One of the side effects of vitamin B12 deficiency is infertility, optimal serum B12 levels are around 750 where lab reference ranges are 200-1100. Clinically low levels of B vitamins can affect both sperm production in men and compromise implantation in women.
Folic acid levels are required to sustain a healthy pregnancy. This is the vitamin that is most focused on with the Pre-Natal vitamin. The methylation pathways described above play a huge role in optimizing the form of folic acid your body requires for both achieving and sustaining pregnancy.
Summary:
If you have been trying to conceive for over a year with no success, and you have ruled out all of the common medical causes for infertility, do not stop looking for answers if it is “unexplained”. It is very common to find a combination of the factors discussed above, that when put together create the environment less likely to support conception. An overweight man with mid-section weight gain and moderately low testosterone combined with a highly stressed and estrogen dominant woman who has clinical vitamin deficiencies is enough to lower the odds of conceiving. These shifts are not difficult to correct with the right motivation and commitment to health.
It is common to take around 3 months, or 3 menstrual cycles, to optimize hormone metabolism, treat vitamin deficiencies and allow a corrective diet to control inflammation at the cellular level. From this point, the odds of fertility start to spin in the favor of the well-prepared couple.
Regarding motivation, an average IVF cycle, with 50% success rate, will cost a couple $17,000-$20,000 out of pocket.
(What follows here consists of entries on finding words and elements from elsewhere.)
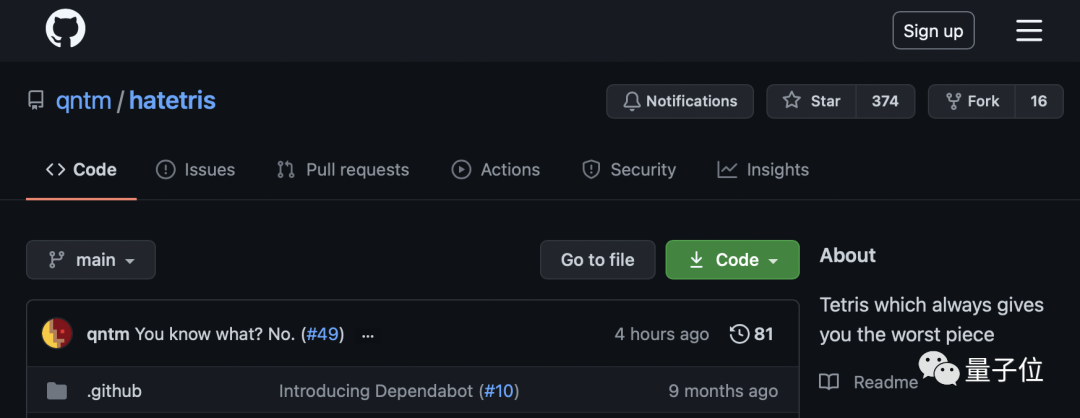Click the GitHub Octocat logo
The image size is (1080, 418).
click(65, 30)
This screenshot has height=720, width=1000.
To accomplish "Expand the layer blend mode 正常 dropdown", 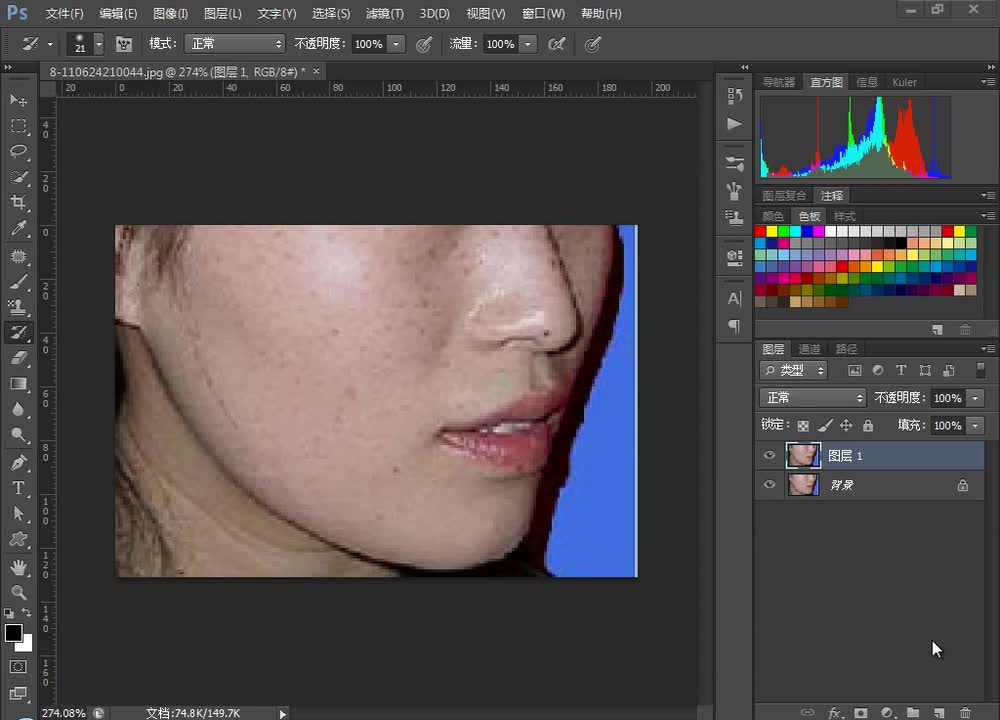I will [x=812, y=398].

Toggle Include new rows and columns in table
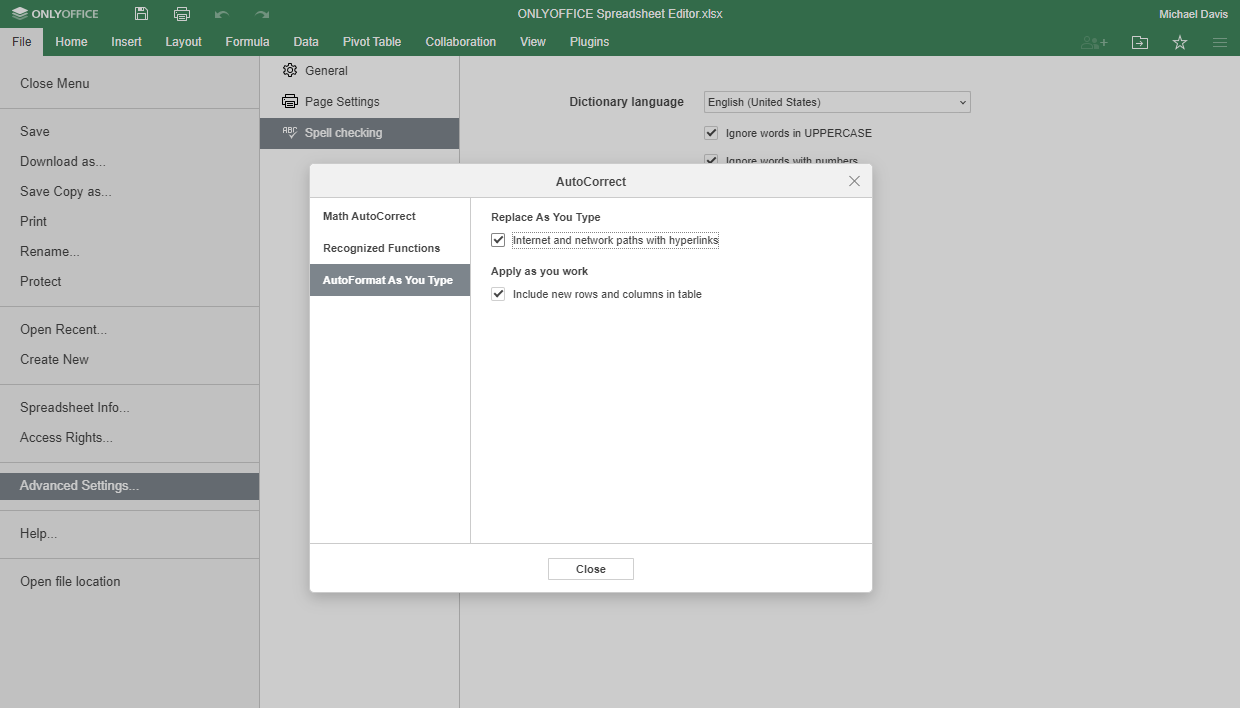[x=498, y=294]
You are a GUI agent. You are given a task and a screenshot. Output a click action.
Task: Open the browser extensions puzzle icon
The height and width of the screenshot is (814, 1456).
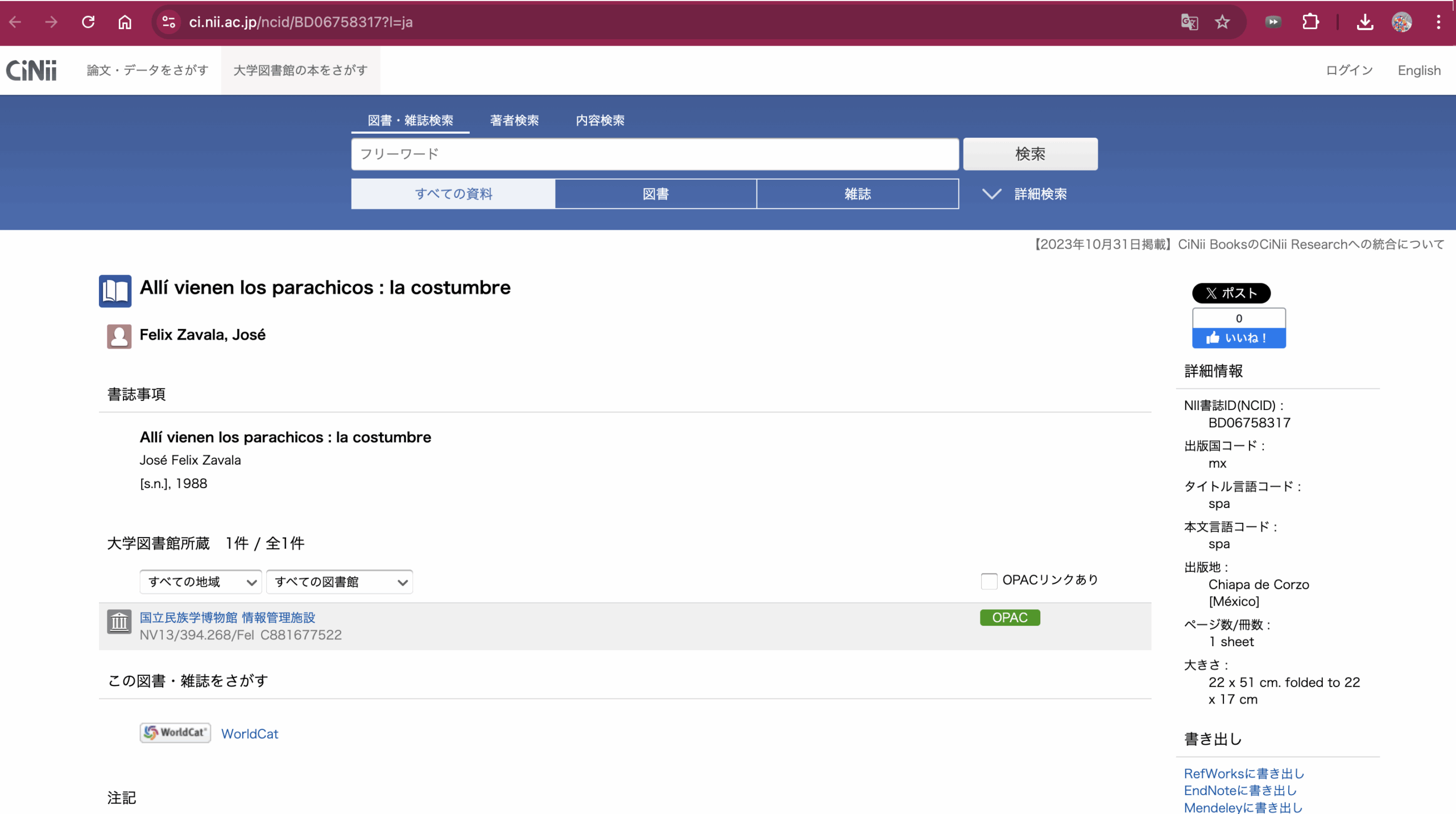point(1310,22)
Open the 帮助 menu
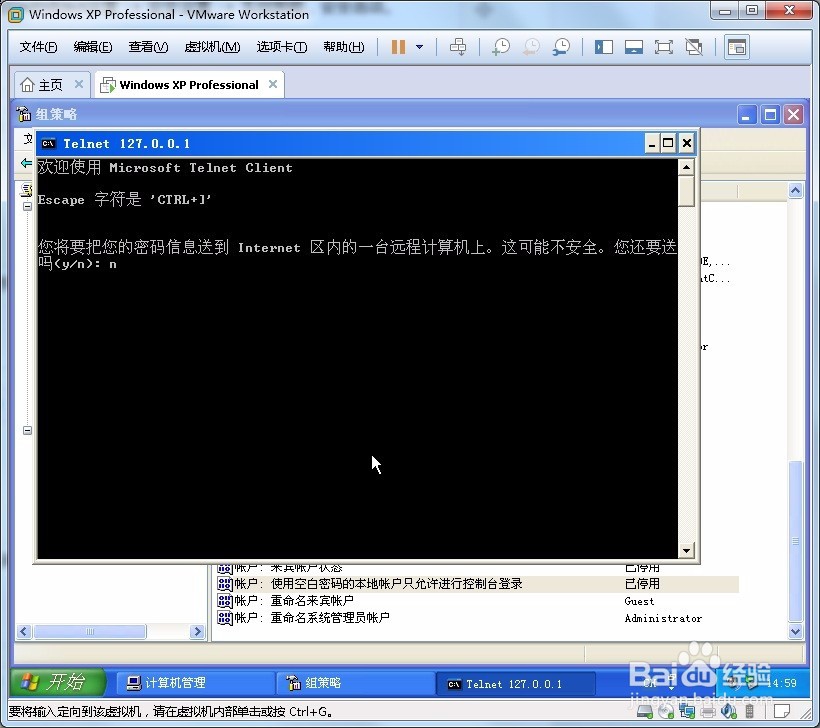 (344, 46)
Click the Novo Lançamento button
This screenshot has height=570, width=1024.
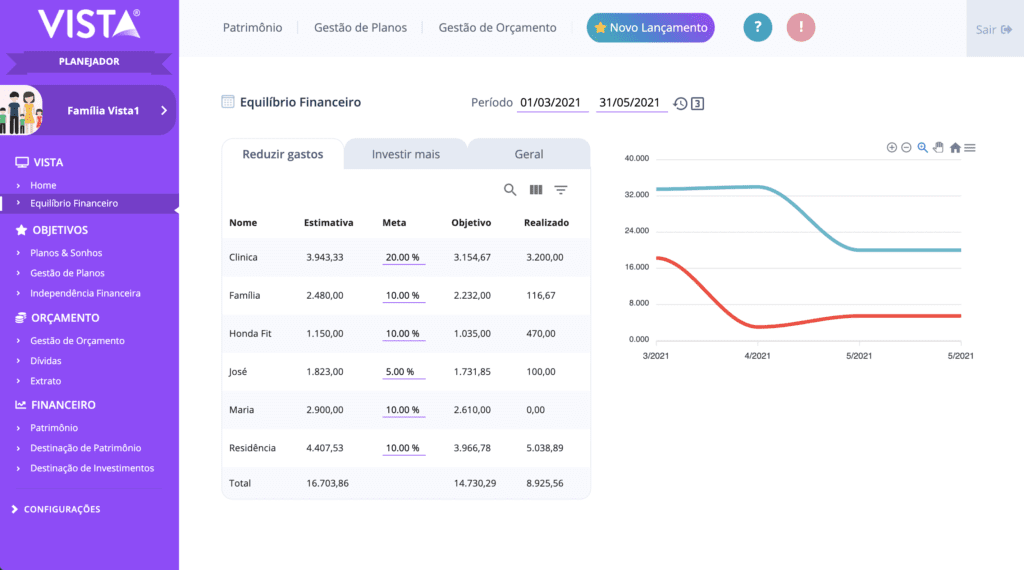pyautogui.click(x=650, y=28)
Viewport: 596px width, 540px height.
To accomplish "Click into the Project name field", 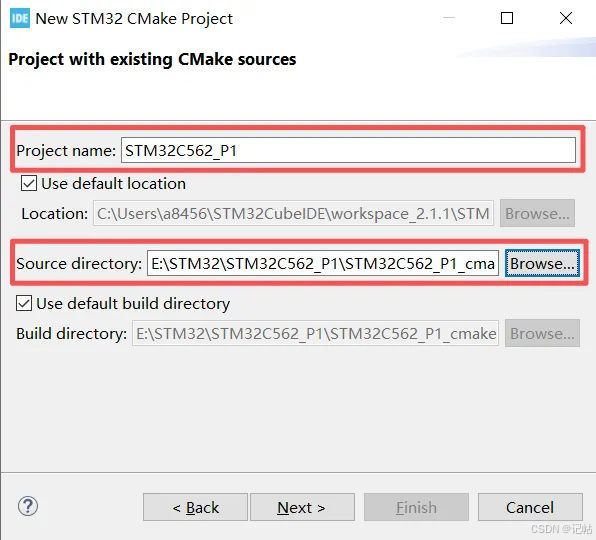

This is not to ignore the daily injections of hormone stimulants, egg retrieval, fertilization and transfer, and the increased odds of twins or triplets. The medication Clomid, (clomiphene citrate) that is used to stimulate the ovaries can cause nausea, headache, flushing, diarrhea, shortness of breath, chest pain, seizures or stroke.
It is no surprise that many couples are looking to find the root cause and pursue getting healthy first, before making that kind of commitment.
Think Health First, then use medicine if needed.